Solo Bassolino la difende: «Ripensaci»

da Napoli

A difendere l’operato di Rosa Russo Jervolino è rimasto ormai soltanto il governatore Antonio Bassolino che pubblicamente la invita a ripensare alla sua scelta di non ricandidarsi a sindaco di Napoli. Se lo facesse, dice, sarei «il più contento in questa città. In ogni caso è chiaro che Napoli ha bisogno di personalità di rilievo, diverse da noi, ma nella continuità con quanto è stato fatto dal ’93 a oggi». Così, approfittando della presenza al suo fianco della Jervolino, in occasione di un nuovo progetto di sviluppo dello stabilimento Whirlpool alla periferia orientale di Napoli, il governatore diessino ha affrontato la vicenda della mancata ricandidatura della Jervolino. Secondo Bassolino «per chi conosce Rosetta Jervolino sa che la riflessione è stata vera, pura e disinteressata.
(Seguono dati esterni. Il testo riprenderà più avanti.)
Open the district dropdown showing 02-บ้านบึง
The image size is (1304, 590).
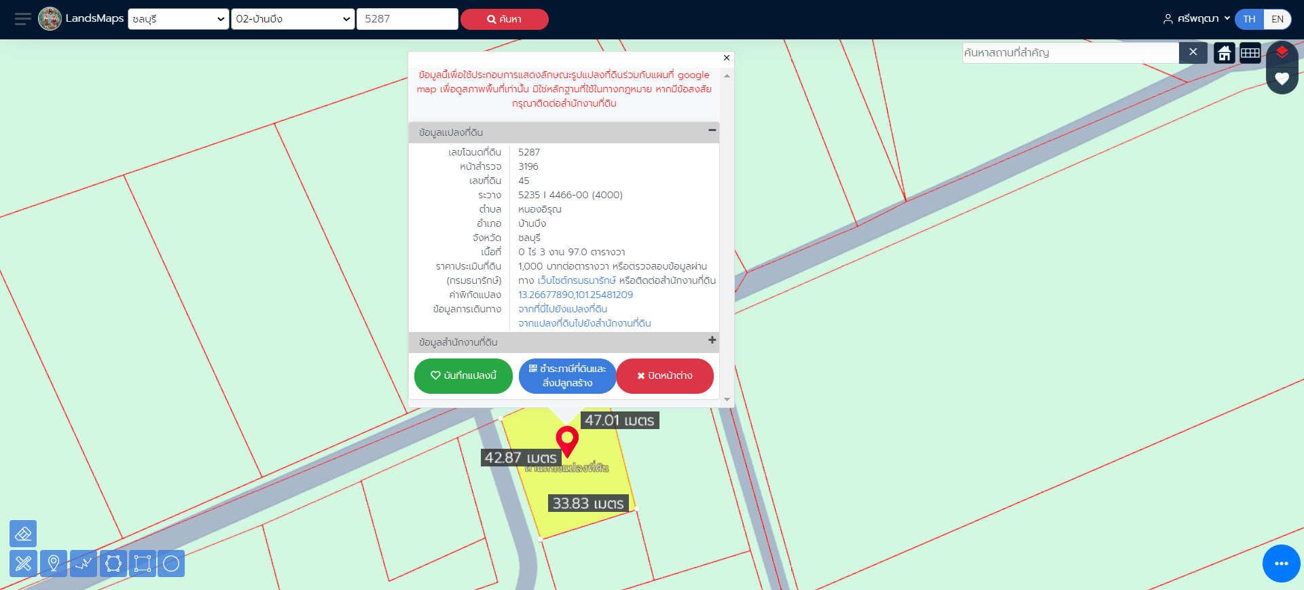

È casuale ma è simbolico anche che siamo qui, in una fabbrica, in mezzo a tanti operai e a tanti lavoratori».
Per Pasquale Viespoli, sottosegretario al Lavoro e alle Politiche Sociali (An), la rinuncia di Rosa Russo Jervolino dimostra invece che l’asse De Mita-Bassolino «svilisce la dialettica politica». «La Jervolino - osserva - merita rispetto, non foss’altro per l’onestà intellettuale che ha manifestato nel motivare la scelta di non candidarsi. La Jervolino ha lealmente ammesso una difficoltà a governare Napoli. Inveendo contro il «fuoco amico», ha stigmatizzato il blocco politico - intellettuale «che sorregge il centrosinistra. La rinuncia, ufficializzata in una sede di partito e attraverso De Mita, ha simboleggiato, meglio di qualsiasi analisi politologica, la subalternità del sindaco».